The answer is every line in the data below that contains the word "computer".

### Data provided ###

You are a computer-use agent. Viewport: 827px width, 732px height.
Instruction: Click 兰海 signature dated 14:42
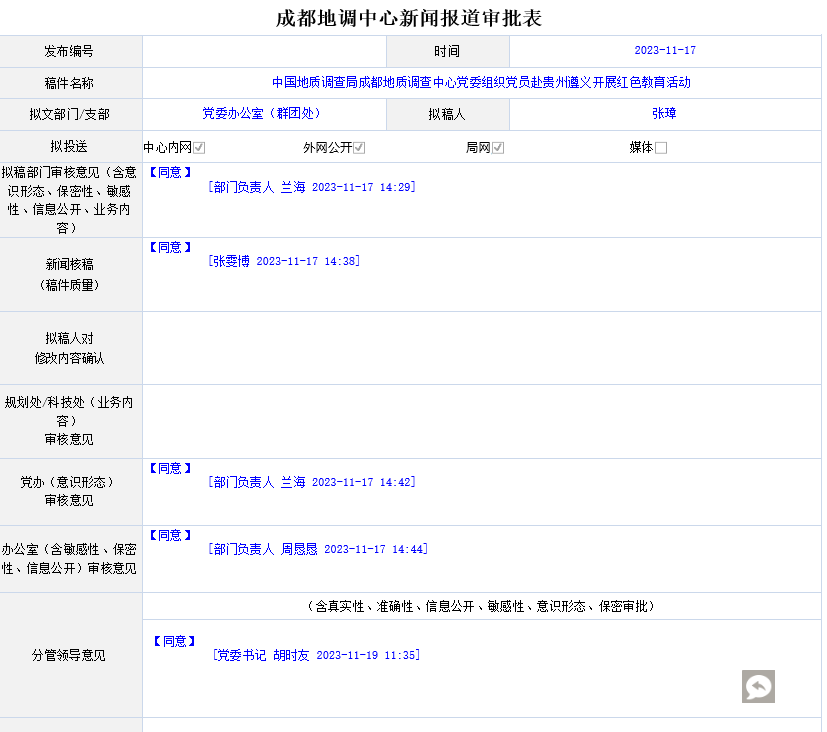pyautogui.click(x=292, y=482)
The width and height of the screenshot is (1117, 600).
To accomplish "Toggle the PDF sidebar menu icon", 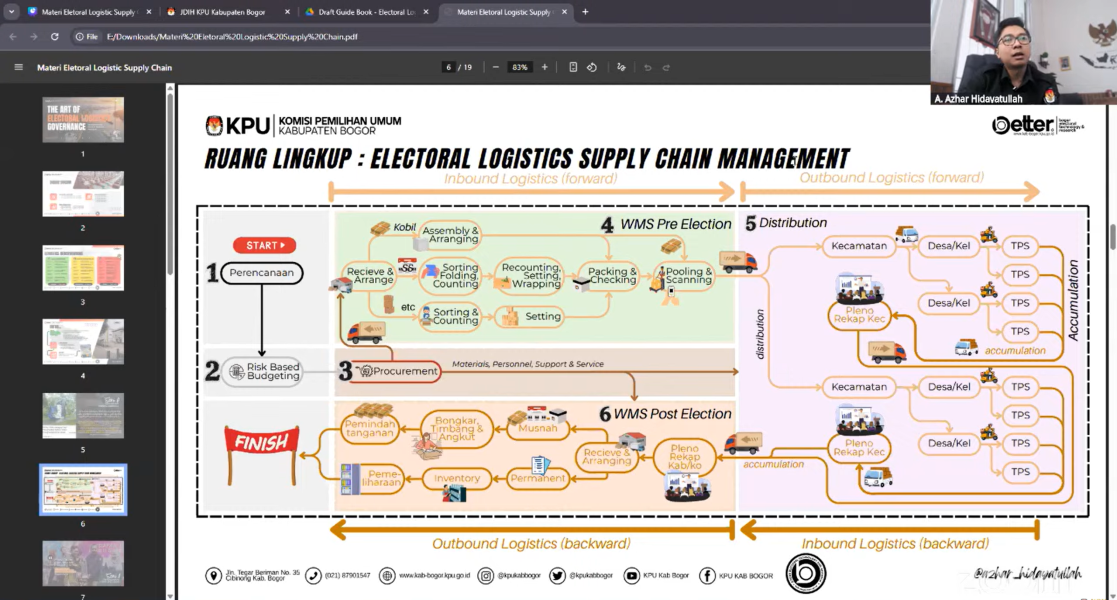I will 18,67.
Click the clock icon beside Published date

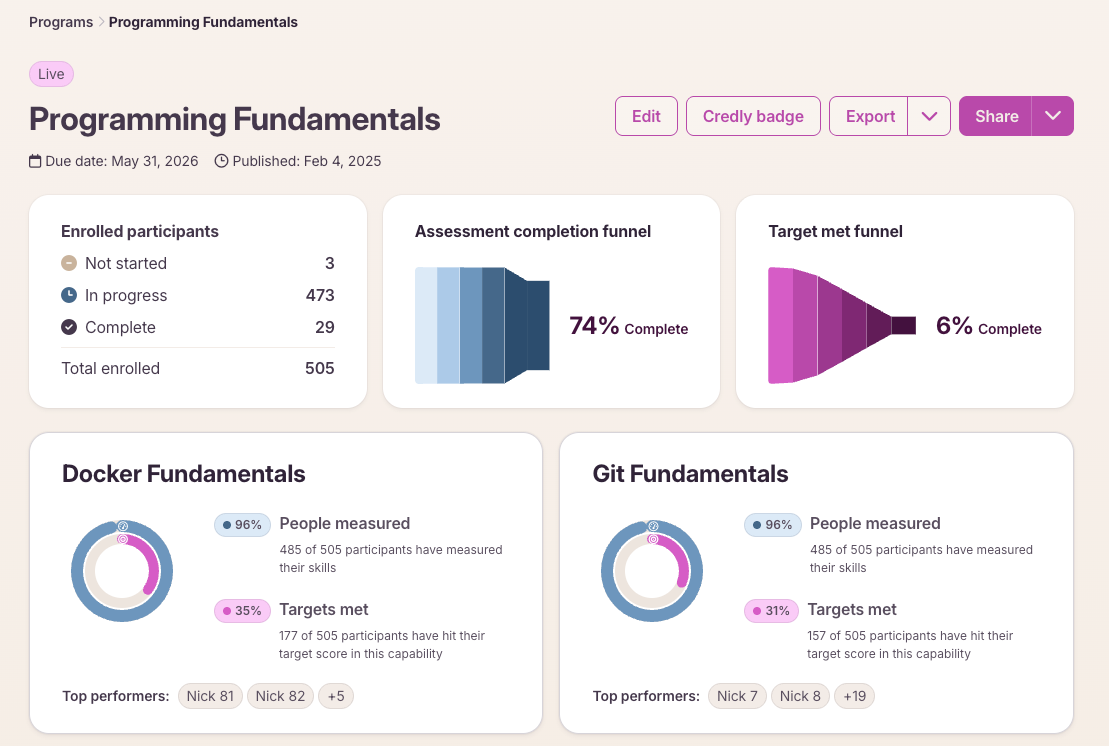[221, 161]
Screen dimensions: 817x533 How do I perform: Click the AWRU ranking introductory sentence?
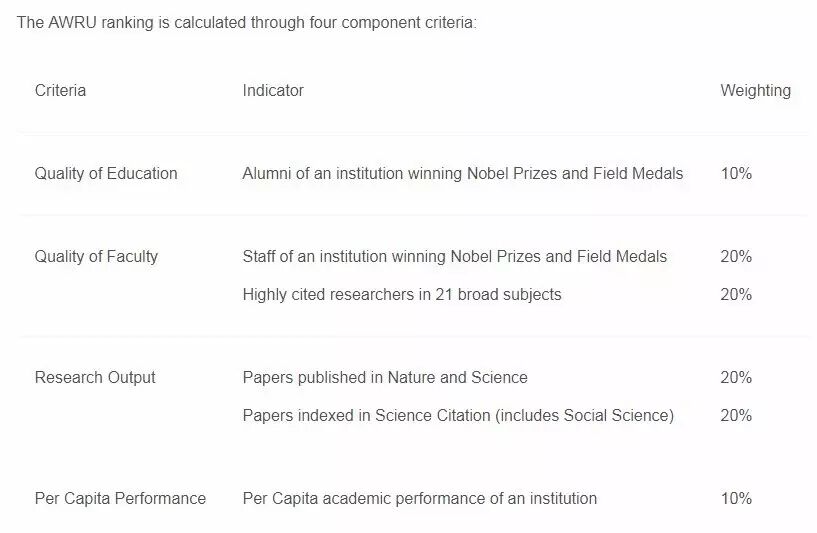coord(247,23)
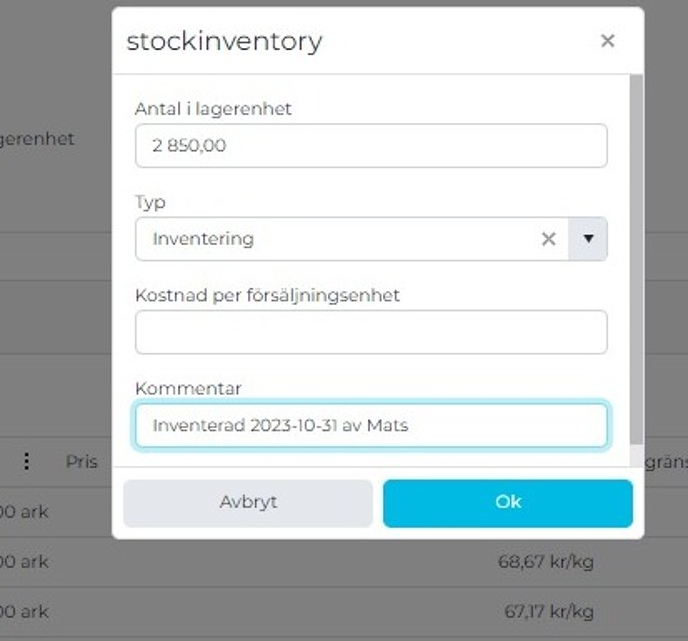Click the Pris column header
The image size is (688, 641).
point(82,461)
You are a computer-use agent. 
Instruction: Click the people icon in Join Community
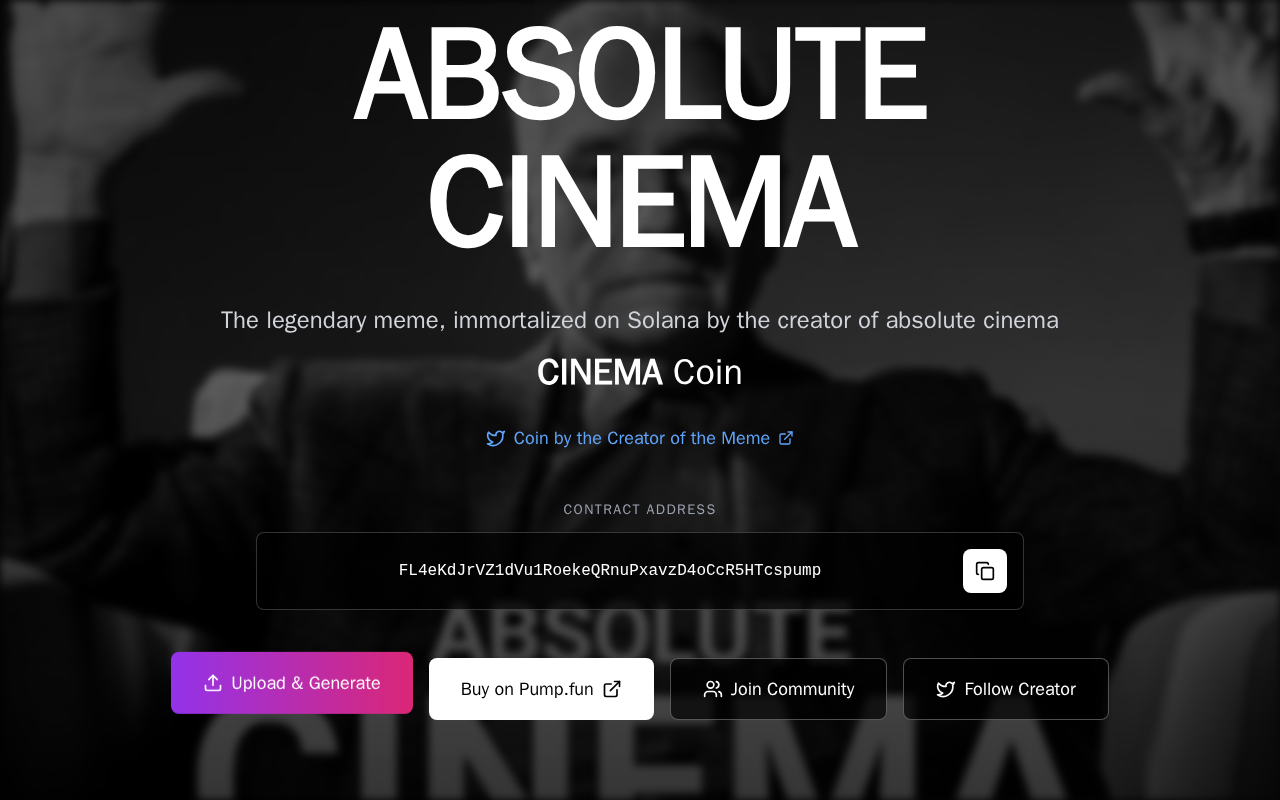(x=713, y=689)
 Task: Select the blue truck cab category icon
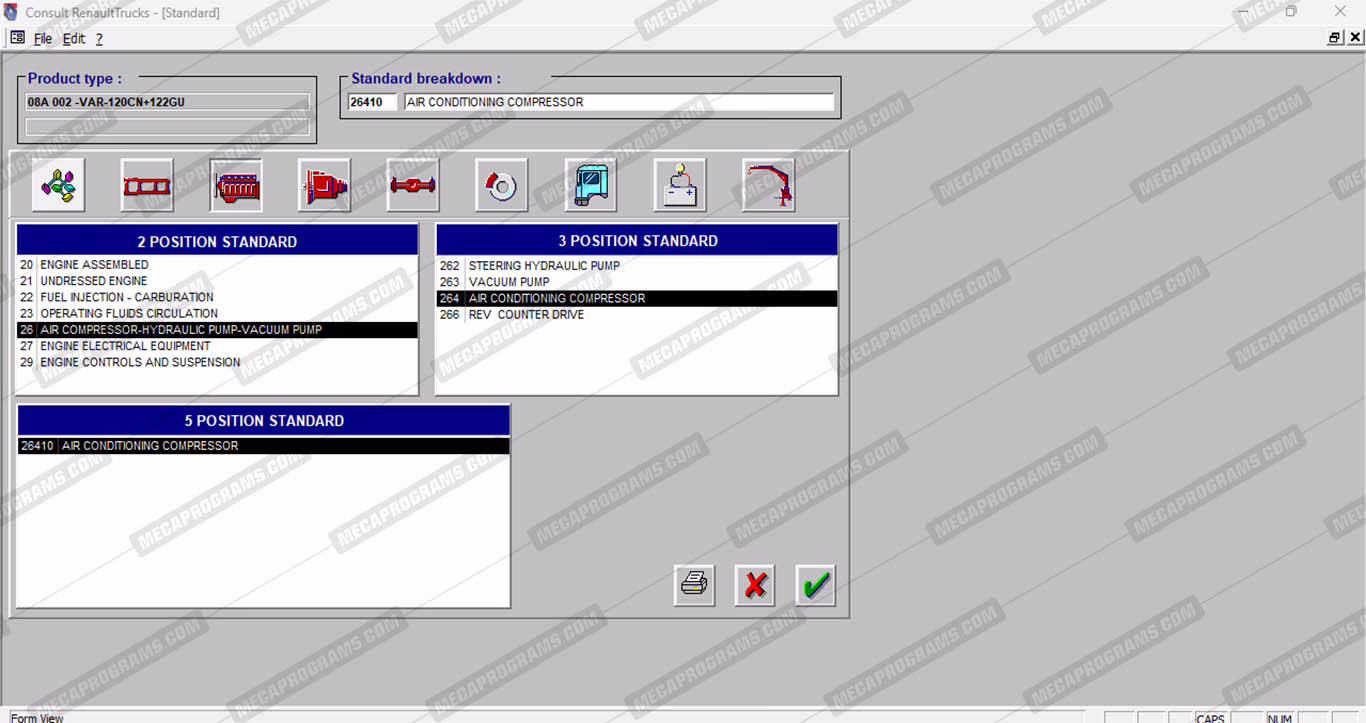[x=590, y=185]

###

*Written solution*
You are a computer-use agent. Viewport: 827px width, 732px height.
You are a computer-use agent. 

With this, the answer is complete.